-- Opening Marker --
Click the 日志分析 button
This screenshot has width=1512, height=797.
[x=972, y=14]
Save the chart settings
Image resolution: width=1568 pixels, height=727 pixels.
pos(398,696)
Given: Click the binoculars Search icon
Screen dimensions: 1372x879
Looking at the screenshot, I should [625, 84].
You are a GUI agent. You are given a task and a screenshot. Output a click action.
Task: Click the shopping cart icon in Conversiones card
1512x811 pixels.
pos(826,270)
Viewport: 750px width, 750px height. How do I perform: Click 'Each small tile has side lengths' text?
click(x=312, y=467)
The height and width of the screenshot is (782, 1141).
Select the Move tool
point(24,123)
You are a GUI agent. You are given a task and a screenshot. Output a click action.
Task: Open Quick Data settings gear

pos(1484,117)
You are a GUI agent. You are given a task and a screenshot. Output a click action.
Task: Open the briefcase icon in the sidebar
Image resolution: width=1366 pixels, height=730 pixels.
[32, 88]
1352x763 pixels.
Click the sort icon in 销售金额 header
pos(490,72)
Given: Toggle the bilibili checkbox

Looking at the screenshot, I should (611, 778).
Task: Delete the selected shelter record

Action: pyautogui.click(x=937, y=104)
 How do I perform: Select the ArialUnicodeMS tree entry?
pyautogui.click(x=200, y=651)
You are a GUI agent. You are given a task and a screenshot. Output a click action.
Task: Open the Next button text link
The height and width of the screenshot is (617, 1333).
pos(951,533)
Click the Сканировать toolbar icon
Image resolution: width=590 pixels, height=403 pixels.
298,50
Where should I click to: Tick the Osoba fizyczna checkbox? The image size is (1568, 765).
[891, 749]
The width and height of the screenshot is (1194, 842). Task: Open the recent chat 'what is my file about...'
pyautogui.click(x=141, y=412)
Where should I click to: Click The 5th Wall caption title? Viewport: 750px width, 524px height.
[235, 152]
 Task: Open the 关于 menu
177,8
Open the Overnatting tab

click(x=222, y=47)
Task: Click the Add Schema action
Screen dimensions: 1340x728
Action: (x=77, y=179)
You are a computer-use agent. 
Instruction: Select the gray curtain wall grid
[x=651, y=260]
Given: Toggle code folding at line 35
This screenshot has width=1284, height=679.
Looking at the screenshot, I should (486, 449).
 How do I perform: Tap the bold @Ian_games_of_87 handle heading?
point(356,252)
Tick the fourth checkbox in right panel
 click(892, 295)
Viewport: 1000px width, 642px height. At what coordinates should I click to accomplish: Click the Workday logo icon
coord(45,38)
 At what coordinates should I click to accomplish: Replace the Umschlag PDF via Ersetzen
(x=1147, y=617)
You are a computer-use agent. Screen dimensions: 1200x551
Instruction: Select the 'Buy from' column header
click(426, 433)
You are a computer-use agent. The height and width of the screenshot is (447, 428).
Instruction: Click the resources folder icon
-- Closing Marker --
What is needed here is the full listing, restated word for word.

Click the 日志分析 button
This screenshot has width=1512, height=797.
[x=972, y=14]
Save the chart settings
Image resolution: width=1568 pixels, height=727 pixels.
pos(398,696)
Given: Click the binoculars Search icon
Screen dimensions: 1372x879
Looking at the screenshot, I should [625, 84].
You are a GUI agent. You are given a task and a screenshot. Output a click action.
Task: Click the shopping cart icon in Conversiones card
1512x811 pixels.
pos(826,270)
Viewport: 750px width, 750px height. How do I perform: Click 'Each small tile has side lengths' text?
click(x=312, y=467)
The height and width of the screenshot is (782, 1141).
Select the Move tool
point(24,123)
You are a GUI agent. You are given a task and a screenshot. Output a click action.
Task: Open Quick Data settings gear

pos(1484,117)
You are a GUI agent. You are given a task and a screenshot. Output a click action.
Task: Open the briefcase icon in the sidebar
Image resolution: width=1366 pixels, height=730 pixels.
[32, 88]
1352x763 pixels.
Click the sort icon in 销售金额 header
pos(490,72)
Given: Toggle the bilibili checkbox

Looking at the screenshot, I should (611, 778).
Task: Delete the selected shelter record

Action: pyautogui.click(x=937, y=104)
 How do I perform: Select the ArialUnicodeMS tree entry?
pyautogui.click(x=200, y=651)
You are a GUI agent. You are given a task and a screenshot. Output a click action.
Task: Open the Next button text link
The height and width of the screenshot is (617, 1333).
pos(951,533)
Click the Сканировать toolbar icon
Image resolution: width=590 pixels, height=403 pixels.
298,50
Where should I click to: Tick the Osoba fizyczna checkbox? The image size is (1568, 765).
[891, 749]
The width and height of the screenshot is (1194, 842). Task: Open the recent chat 'what is my file about...'
pyautogui.click(x=141, y=412)
Where should I click to: Click The 5th Wall caption title? Viewport: 750px width, 524px height.
[235, 152]
 Task: Open the 关于 menu
177,8
Open the Overnatting tab

click(x=222, y=47)
Task: Click the Add Schema action
Screen dimensions: 1340x728
Action: (x=77, y=179)
You are a computer-use agent. 
Instruction: Select the gray curtain wall grid
[x=651, y=260]
Given: Toggle code folding at line 35
This screenshot has width=1284, height=679.
Looking at the screenshot, I should (486, 449).
 How do I perform: Tap the bold @Ian_games_of_87 handle heading?
point(356,252)
Tick the fourth checkbox in right panel
 click(892, 295)
Viewport: 1000px width, 642px height. At what coordinates should I click to accomplish: Click the Workday logo icon
coord(45,38)
 At what coordinates should I click to accomplish: Replace the Umschlag PDF via Ersetzen
(x=1147, y=617)
You are a computer-use agent. Screen dimensions: 1200x551
Instruction: Select the 'Buy from' column header
click(426, 433)
You are a computer-use agent. The height and width of the screenshot is (447, 428).
Instruction: Click the resources folder icon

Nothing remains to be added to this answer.